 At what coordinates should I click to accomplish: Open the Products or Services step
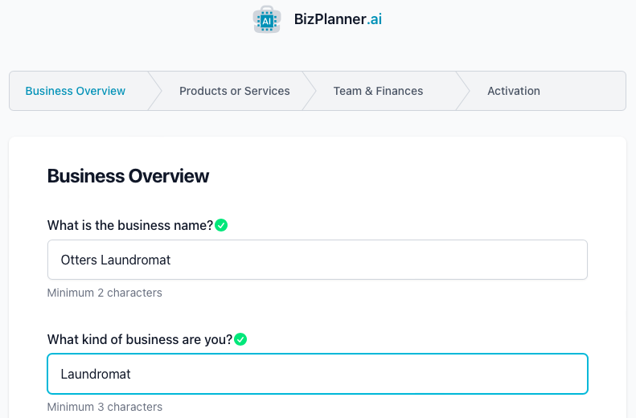pyautogui.click(x=234, y=91)
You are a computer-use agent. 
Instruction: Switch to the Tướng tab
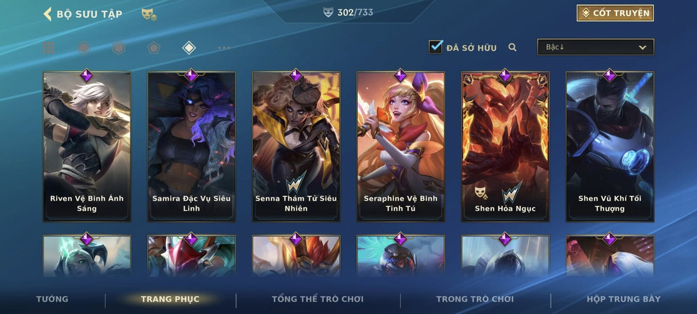click(x=52, y=299)
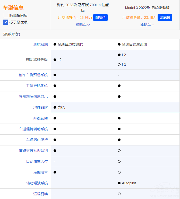Screen dimensions: 180x199
Task: Click the 倒车车侧预警系统 feature link
Action: [33, 75]
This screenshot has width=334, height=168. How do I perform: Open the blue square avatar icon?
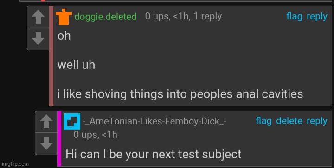coord(72,121)
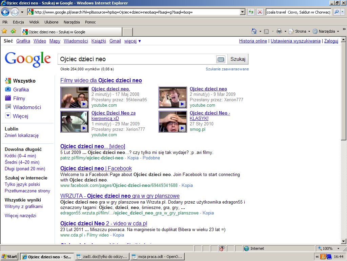Image resolution: width=347 pixels, height=261 pixels.
Task: Filter by Krótki (0–4 min) length
Action: click(x=20, y=156)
════════
Task requirements =>
Repeat the material exactly and drop each image.

Problem solution =>
 At what coordinates should I click to accomplish: Open the Products or Services step
pyautogui.click(x=234, y=91)
You are a computer-use agent. 
Instruction: Switch to the Tướng tab
click(x=52, y=299)
Screen dimensions: 180x199
Task: Click the 倒车车侧预警系统 feature link
Action: [33, 75]
This screenshot has width=334, height=168. How do I perform: Open the blue square avatar icon?
coord(72,121)
Image resolution: width=347 pixels, height=261 pixels.
Task: Filter by Krótki (0–4 min) length
Action: click(x=20, y=156)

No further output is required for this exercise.